UPDATE ON DUPLICATE and sorting

coldfingertips has asked for the wisdom of the Perl Monks concerning the following question:

This is a two part problem

I need to UPDATE ON DUPLICATE for this MySQL query so I can perform the needed actions based on whether or not a particular field was found. If it wasn't found, insert it, otherwise update a few of the fields

  my $data = qq(INSERT INTO temp (url, altavista, yahoo, msn, teoma, g
+oogle, alltheweb, Total) values("$url", "$altavista_results", "$yahoo
+_results", "$msn_results", "$teoma_results", "$google_results", "$all
+theweb_results", "$total") ON DUPLICATE KEY UPDATE altavista = "$alta
+vista_results", yahoo = "$yahoo_results", msn = "$msn_results", teoma
+ = "$teoma_results", google = "$google_results", alltheweb = "$allthe
+web_results", total = "$total");
  my $sth = $dbh->prepare($data);
  $sth->execute() or die $dbh->errstr;
[download]

I have an id auto_increment field as a primary key. I can't seem to get this to hold when UPDATE ON DUPLICATE works on the primary key. And since id is new with each row, of course all data will then be inserted because it's new data.

The id column is important because, with it, I can track down the last 10 rows entered into the table.

My question is, what do I have to do in order to perform the insert/or update and the last 10 rows in order to work? It was mentioned in the CB that I could use a time column with $time. It sounds like a great idea but not sure how I'd find the last 10 newest entries based on time.

The second question is, how can I bring back the latest 10 rows AND THEN sort them by a particular field "Total"?

   my $data = qq[SELECT url, altavista, yahoo, msn, teoma, google, all
+theweb, Total FROM temp WHERE id > (SELECT MAX(id) FROM temp) - 10
ORDER BY Total DESC];
[download]

This doesn't sort by Total like it should.
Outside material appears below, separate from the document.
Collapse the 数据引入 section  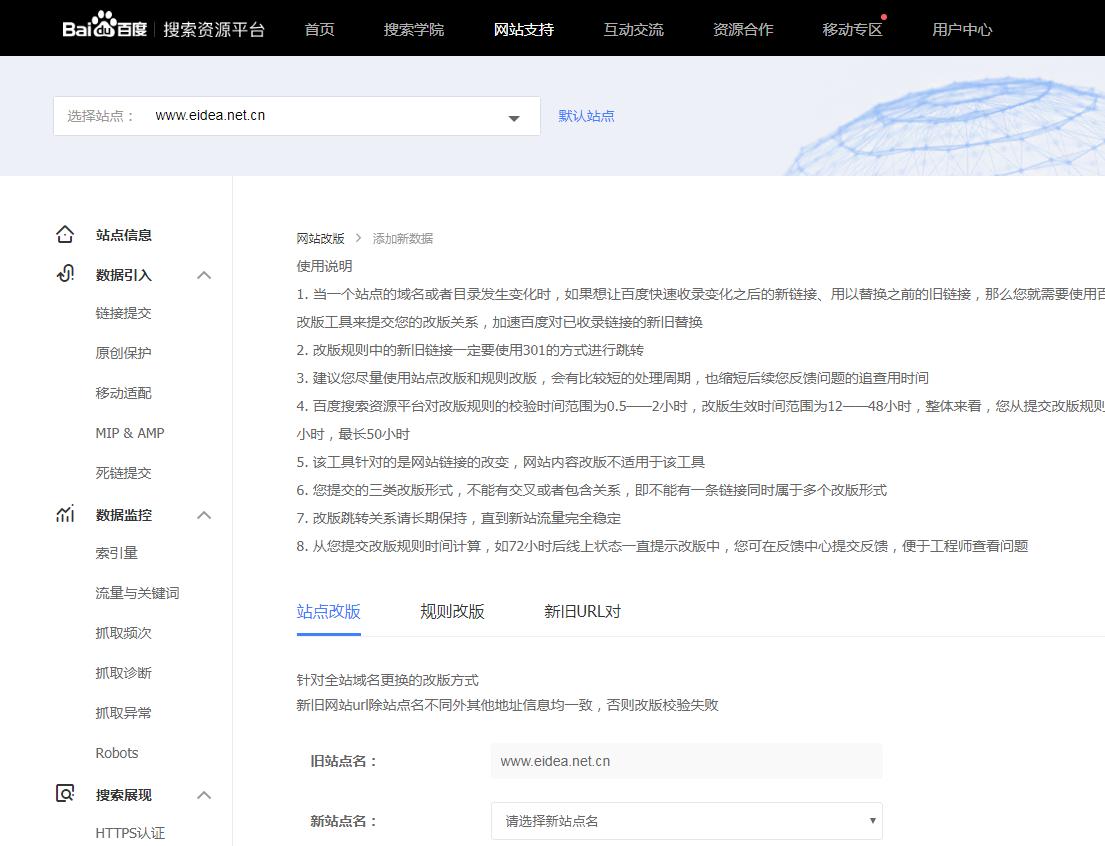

Comment on UPDATE ON DUPLICATE and sorting Select or Download Code

Replies are listed 'Best First'.
Re: UPDATE ON DUPLICATE and sorting by olus (Curate) on Feb 06, 2006 at 02:53 UTC
Haven't worked with update on duplicate yet, so I'll refer only to part 2 I've worked with subqueries in Oracle but not in mysql, so you can make a first query to get the max(id) and then pass it to second query as id > $max -10. The order by will work. You can get the 10 most recent records using the time column by ORDER BY timefield desc LIMIT 10.	[reply]
Re: UPDATE ON DUPLICATE and sorting by graff (Chancellor) on Feb 06, 2006 at 04:32 UTC
Um, if an auto-increment field is the primary key, and you are only inserting/updating non-key fields, how would you know whether or not a given set of fields is a "duplicate" of an existing row in the table? I see that your insert fields and your update fields are the same set, except for "url". Perhaps "url" should be defined the primary key, instead of an auto-increment field. Without this, the "ON DUPLICATE KEY UPDATE" operation makes no sense and cannot be applied to the table. You can make "url" the primary key while still having an auto-increment "row_num" field (or a "created_at" date/time field) that is not the primary key, and this can still be used to do the "order by" and "limit 10" that you want. BTW, you really should be using placeholders for the values in the insert/update statement, and passing those variables as params to the "execute" call; if you use the same statement for more than one set of fields, and especially if the values are coming from outside your script (i.e. any "untrusted" source, like cgi params, environment variables, files, or other user input), placeholders are The Best Way.	[reply]
Re^2: UPDATE ON DUPLICATE and sorting by coldfingertips (Pilgrim) on Feb 06, 2006 at 04:52 UTC
I know I can't do an update on duplicate with an auto increment, that was the main question. I am using the auto id to get the last 10. I would change the primary key to "url" because that's what I need to check duplicates for. The thing is, I believe I tried to change the primary key to "url" already today with the auto increment. It errored out saying I can't have that and a primary key (or some error like that). So I think an auto_increment has to be the primary key.	[reply]
Re^3: UPDATE ON DUPLICATE and sorting by graff (Chancellor) on Feb 06, 2006 at 05:14 UTC
Okay, it turns out that mysql does not allow you to declare an "auto_increment" field unless it's going to be the primary key. So don't use an auto_increment field. Use a date_time field instead (call it something like "create_date"), and whenever a new row is inserted, set its value with the "NOW()" function. Then you'll be able to "order by create_date desc limit 10". You don't need an auto_increment field -- you just need "url" to be the primary key, and you need something chronological to sort on. Update: About the 2nd part of your initial question: you could try to work out a two-stage query: find the "create_date" value for the row that is currently 10 rows "back" from the most recent row, then select all rows where create_date is greater than that value, and order by "Total". But I think it would be a lot easier to do a single query ordered chronologically, store those into an AoA or AoH and let the perl script sort them based on "Total".	[reply]